Pryderi y Manawyddan vuelven a Dyfed, donde Pryderi se desposa con Cigfa, y Manawyddan con Rhiannon. Sin embargo, una niebla desciende, dejando la tierra vacía y desolada. Los cuatro se ayudan a sí mismos cazando primero y luego se trasladan a Inglaterra, donde viven fabricando sillas de montar a caballo, escudos y zapatos de tal calidad que los artesanos locales no pueden hacerles competencia, y van de ciudad en ciudad. Finalmente, vuelven a Dyfed y se hacen cazadores de nuevo. Durante la caza, un jabalí blanco los dirige a un misterioso castillo. Pryderi, desoyendo a Manawyddan, entra pero no regresa. Rhiannon entra para investigar y lo encuentra aferrado a un barreño, incapaz de hablar. El mismo destino acontece sobre ella y el castillo desaparece. Manawyddan y Cigfa regresan a Inglaterra como zapateros, pero una otra vez los locales les despachan y vuelven a Dyfed.

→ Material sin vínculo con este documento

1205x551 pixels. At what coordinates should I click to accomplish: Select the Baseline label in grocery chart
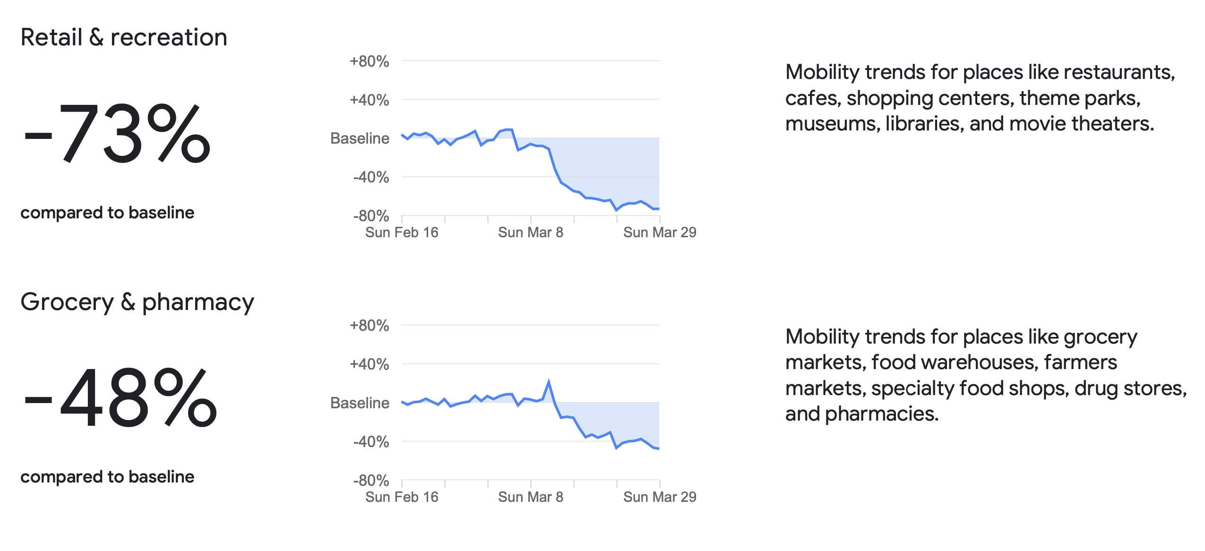360,403
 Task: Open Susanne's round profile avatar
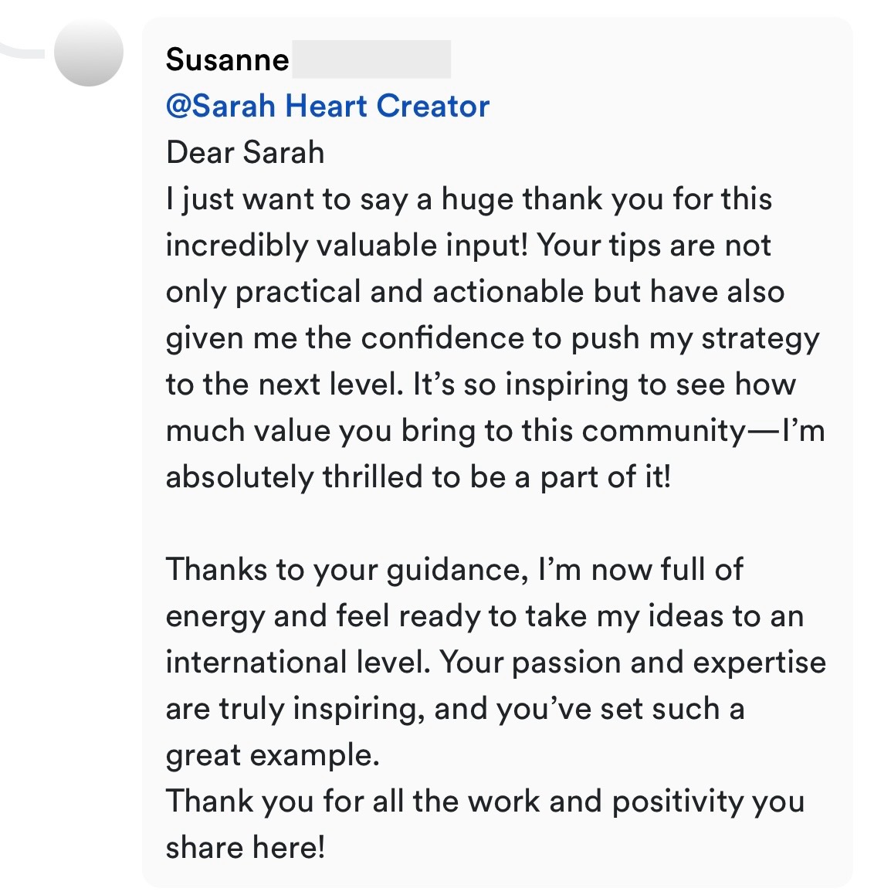tap(89, 52)
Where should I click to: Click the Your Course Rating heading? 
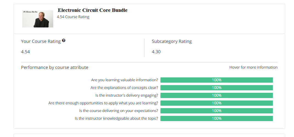click(41, 41)
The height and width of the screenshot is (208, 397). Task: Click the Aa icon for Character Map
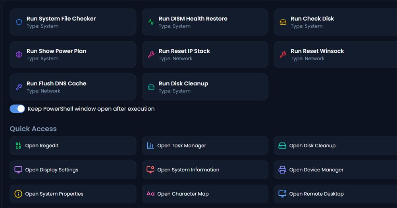(150, 194)
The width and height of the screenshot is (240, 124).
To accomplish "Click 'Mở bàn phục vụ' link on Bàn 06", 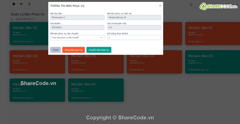I will click(x=20, y=70).
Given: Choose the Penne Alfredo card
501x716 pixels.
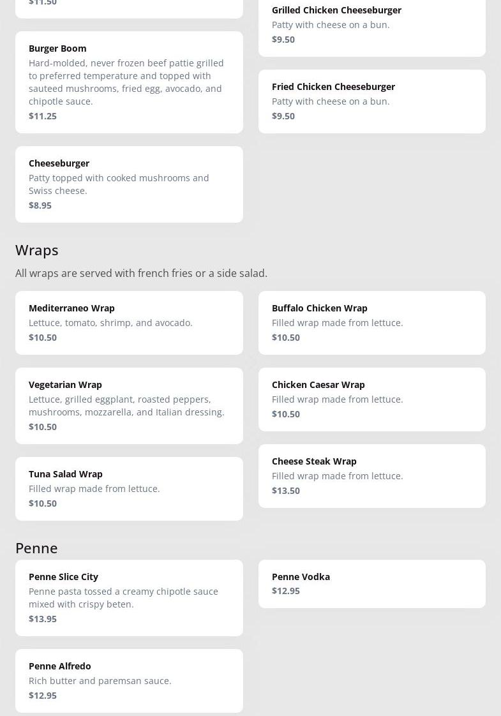Looking at the screenshot, I should click(x=129, y=680).
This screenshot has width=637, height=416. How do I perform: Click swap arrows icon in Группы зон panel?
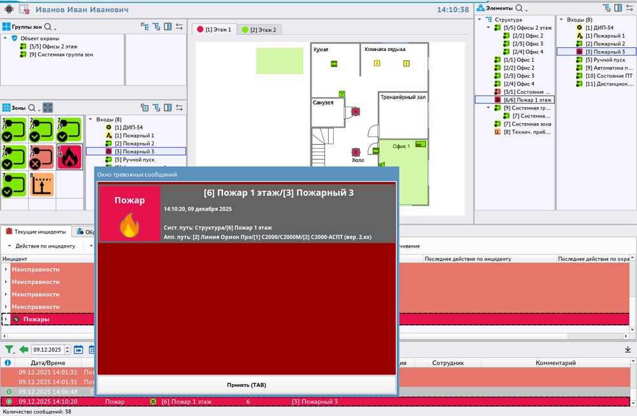click(x=180, y=27)
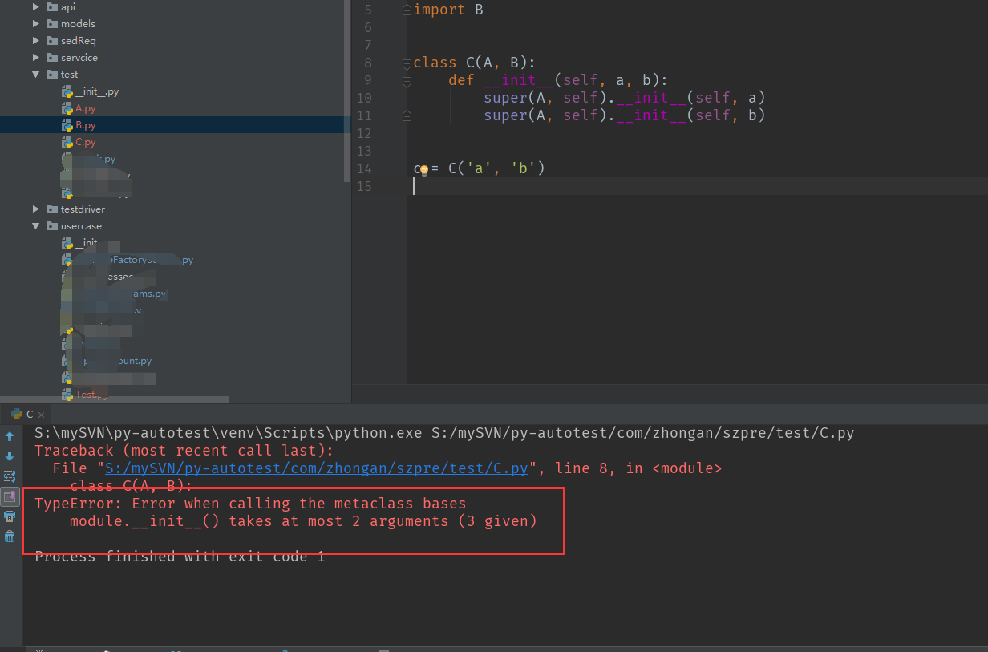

Siembran los tres campos de trigo, pero el primer campo es destruido antes de poder ser cosechado. La siguiente noche, el segundo campo es destruido. Manawyddan vigila el tercero, y cuando ve que es destruido por ratones caza a su líder y decide colgarlo. Un erudito, un sacerdote y un obispo en cambio les ofrecen regalos si perdona al ratón, pero se niega. Cuando se le pregunta qué quiere a cambio de la vida del ratón, pide la liberación de Pryderi y Rhiannon y el levantamiento del hechizo sobre Dyfed. El obispo acepta, puesto que el ratón es realmente su mujer. Ha sostenido una guerra mágica contra Dyfed porque es amigo de Gwawl, a quien humilló Pwyll (el padre de Pryderi).

Manawyddan, hijo de Llyr (tercera rama)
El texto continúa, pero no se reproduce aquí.